**Your instructions**
Beginning with the line that includes "How do I perform: Go" and ending with the last line, print the records exactly, leaving every picture out.

(Stored items)
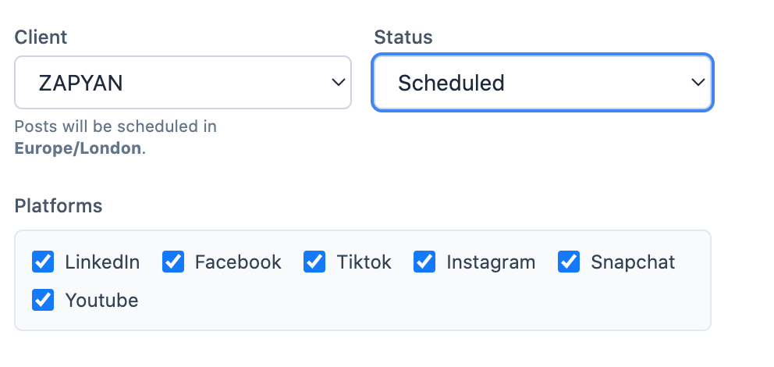Click the "LinkedIn" text label
774x367 pixels.
pyautogui.click(x=102, y=262)
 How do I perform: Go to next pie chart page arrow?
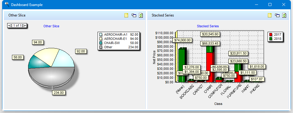tap(24, 26)
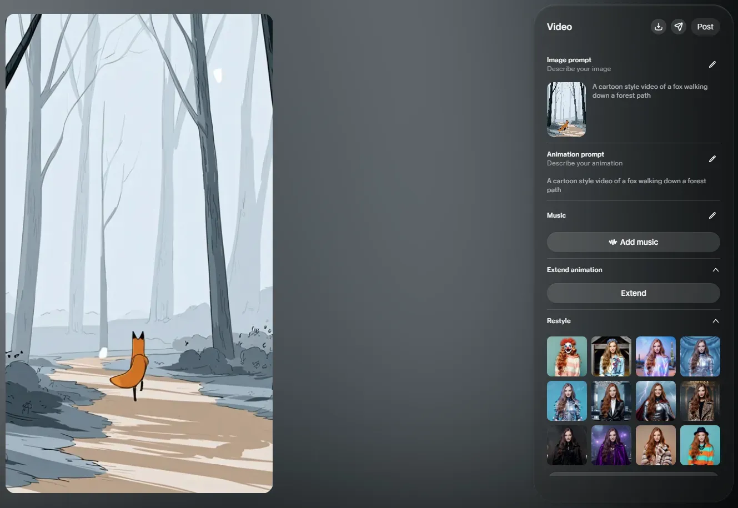Click the animation prompt description text

[626, 185]
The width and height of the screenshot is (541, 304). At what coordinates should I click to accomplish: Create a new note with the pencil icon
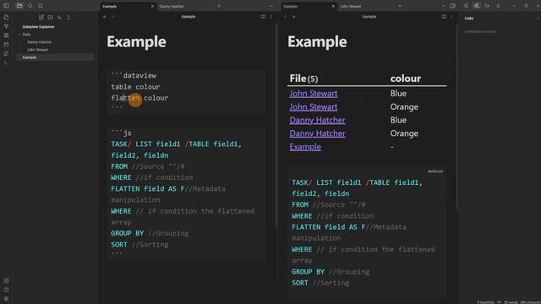[41, 17]
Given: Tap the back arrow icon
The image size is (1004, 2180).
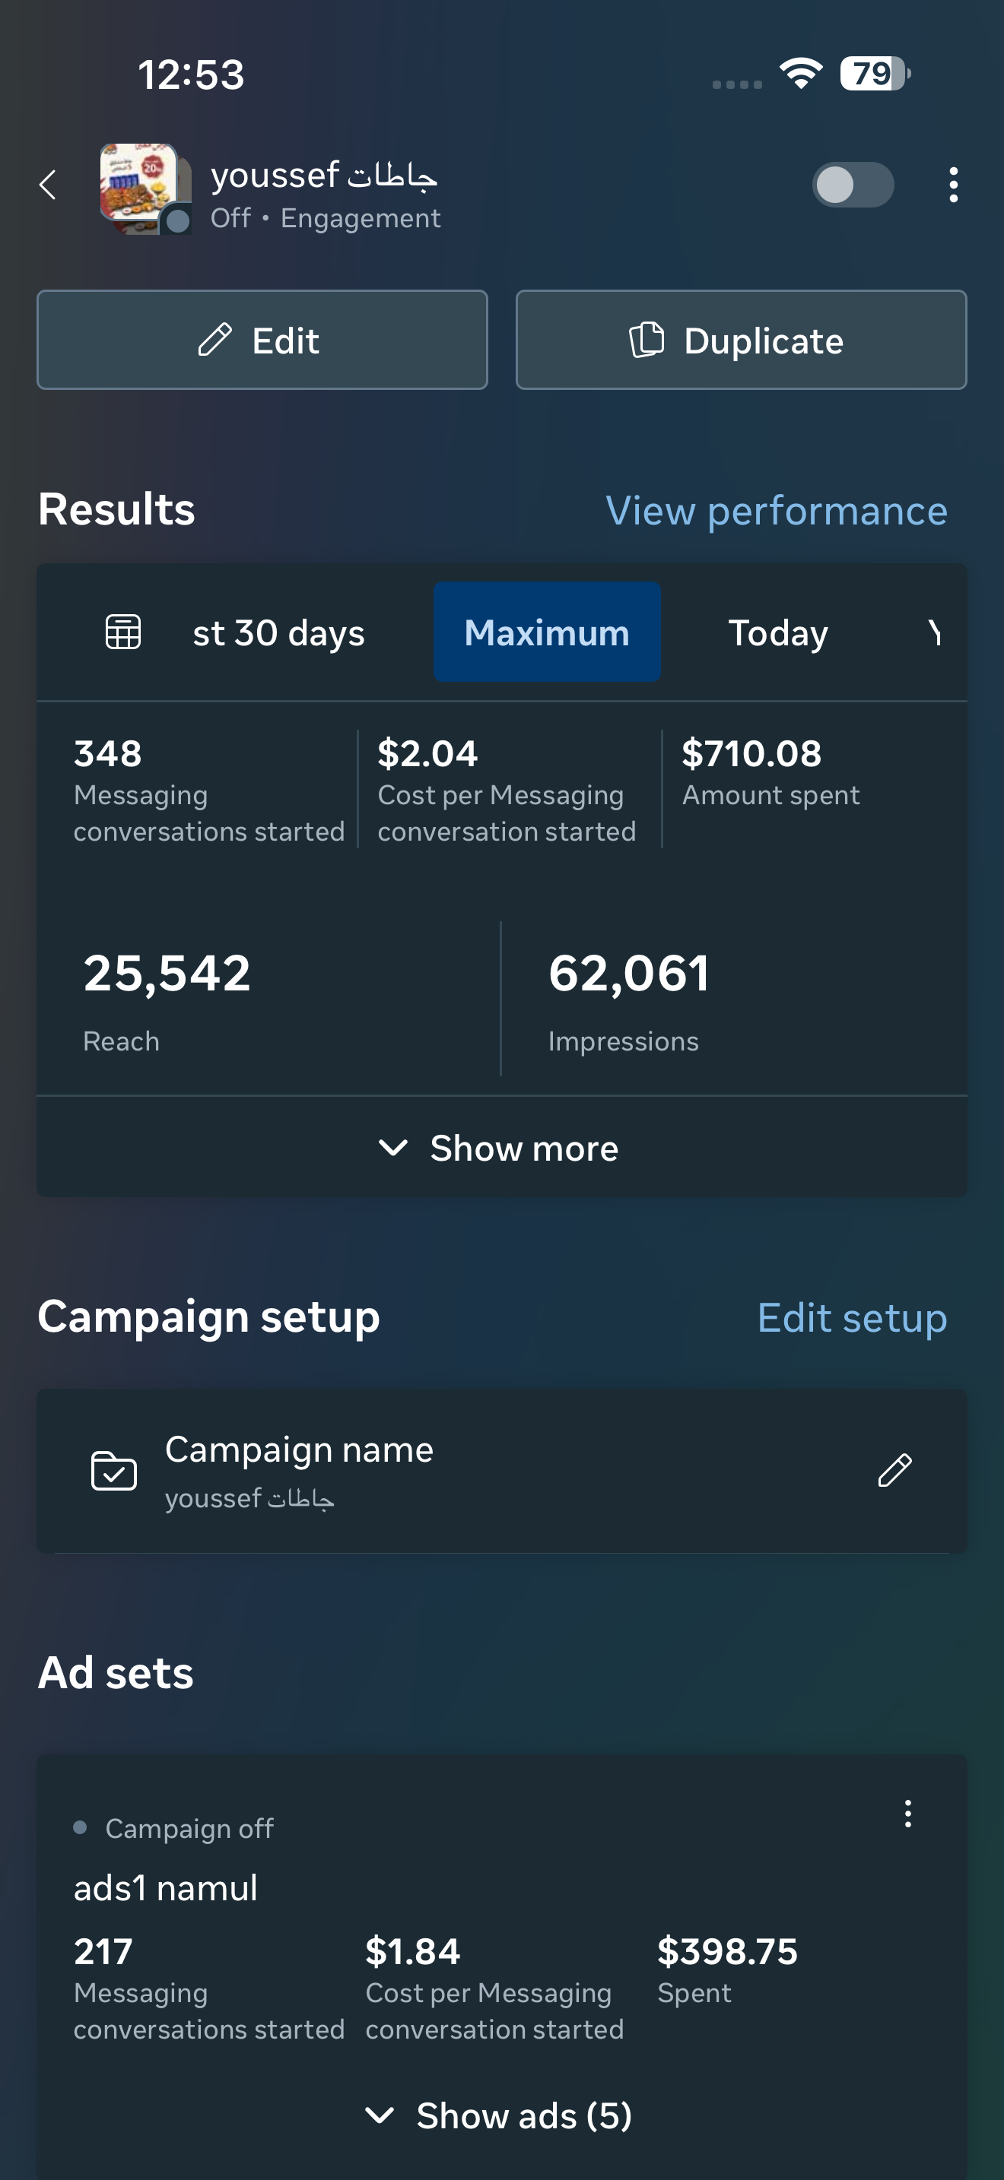Looking at the screenshot, I should 48,184.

**Problem solution**
 How do I perform: Go to next pie chart page arrow?
tap(24, 26)
Click the animation prompt description text

[626, 185]
The width and height of the screenshot is (541, 304). At what coordinates should I click to accomplish: Create a new note with the pencil icon
[41, 17]
Given: Tap the back arrow icon
The image size is (1004, 2180).
Looking at the screenshot, I should 48,184.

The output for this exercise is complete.